Berlawanan dengan pendapat umum, sebenarnya blog tak lebih sulit dari Facebook atau Twitter. Di WordPress.com, kita bisa membuat account dalam waktu 5 menit, mengetikkan teks di editor yang mirip miniatur Word, menekan tombol Publish, dan langsung menjadi editor kelas dunia: tulisan kita terbaca oleh dunia, terpantau oleh Google. Barulah kemudian para blogger baru diajak penasaran dengan dunia online lainnya: mereka bisa upload foto dan video, memasang karya digital, mengkompetisikan dan menjual hasil karya, dan mengangkat personal uniqueness mereka. Dengan kesempatan pengembangan yang luas itu, program semacam Indigo menganggap kegiatan2 blogging sebagai hal yang menarik untuk dikembangkan. Twitter tak perlu mematikan blog. Ia bisa jadi ruang perbincangan yang lebih dinamis atas tema yang dikaji di blog, dan dalam level tertentu memiliki daya tarik ke blog melebihi feed blog kita.

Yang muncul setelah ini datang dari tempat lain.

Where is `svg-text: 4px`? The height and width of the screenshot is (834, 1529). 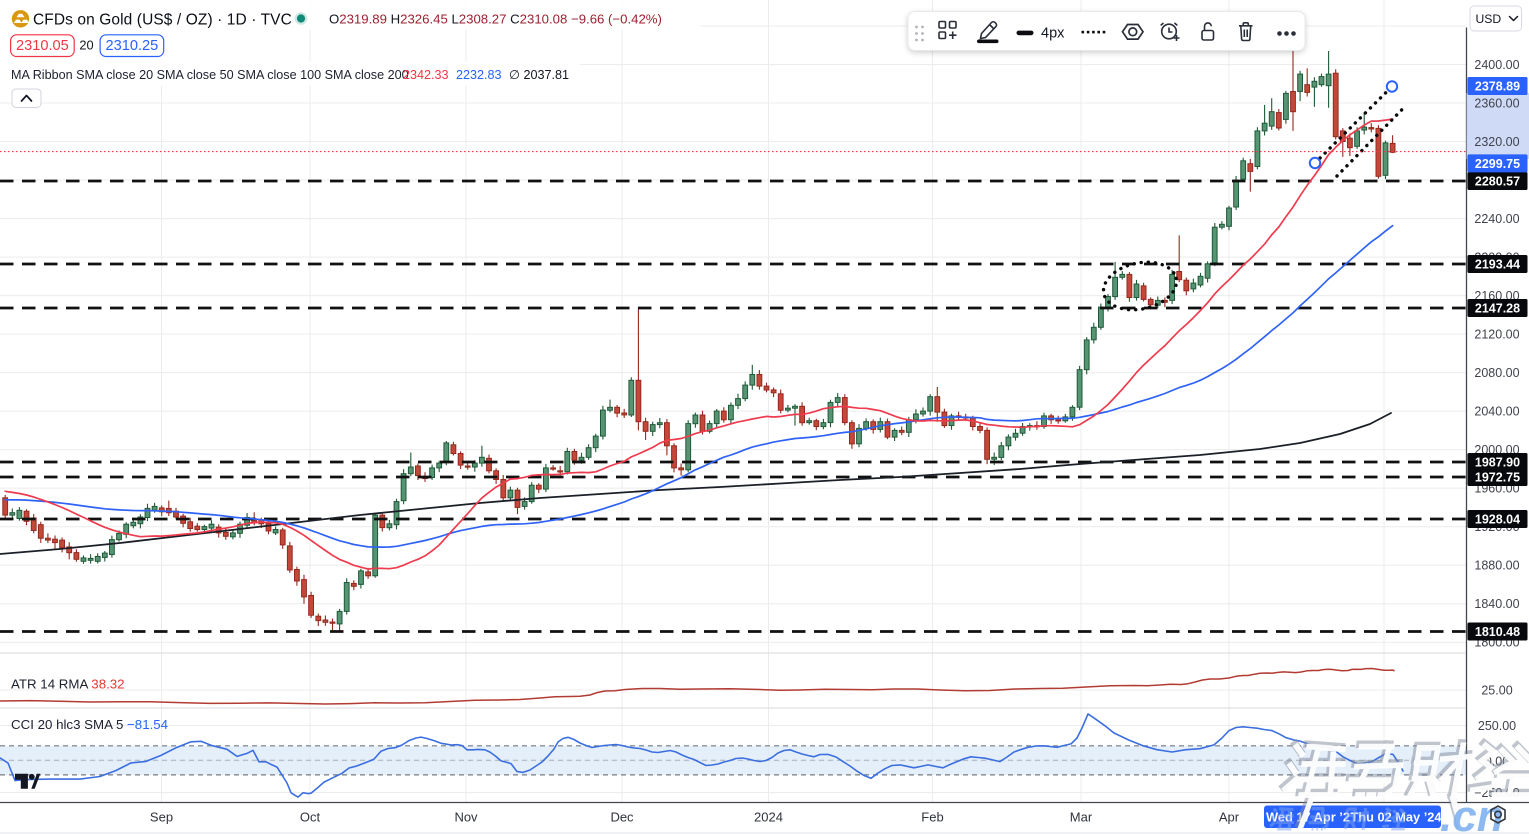
svg-text: 4px is located at coordinates (1053, 34).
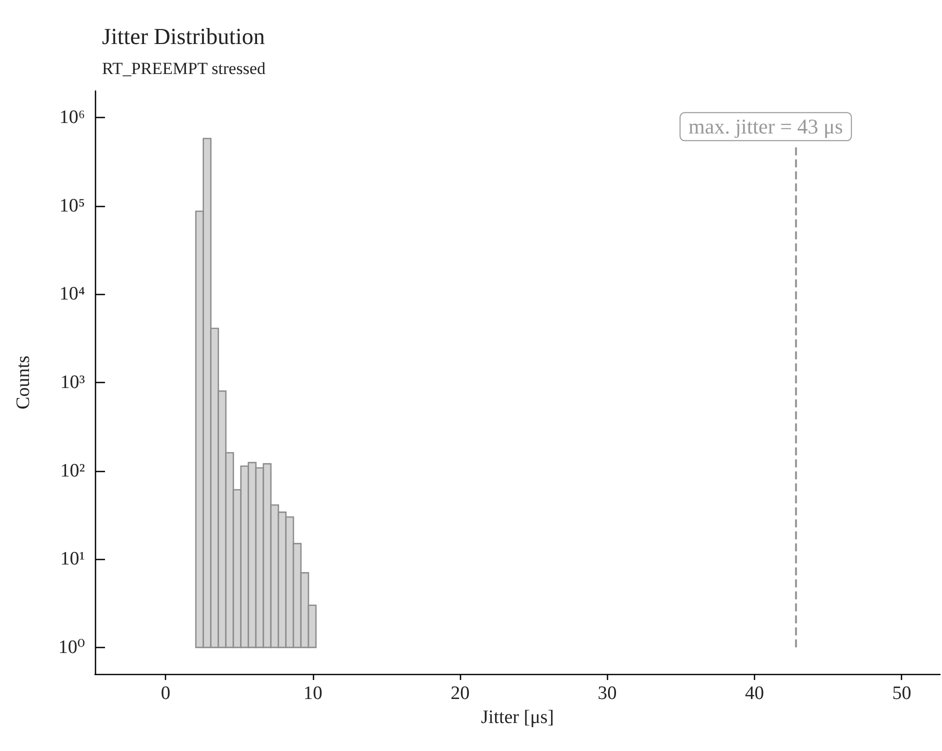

Kita masih memerlukan banyak blog, terutama yang bersifat tematis, untuk memperkaya diskusi cerdas yang independen. Saat media tampil makin jorok memihak penguasa atau pemilik modal, blog bisa jadi pembanding yang secara tajam dan dalam memberikan wacana pembanding. Publik juga masih haus akan tema2 spesifik: pariwisata, pendidikan, aplikasi mobile, kuliner, lifestyle, hobby, film, buku, musik; yang disoroti dari sisi developer, user, appreciator, dll. Informasi publik di negeri kita masih jauh dari terpenuhi. Blog masih harus hidup, dan masih akan hidup.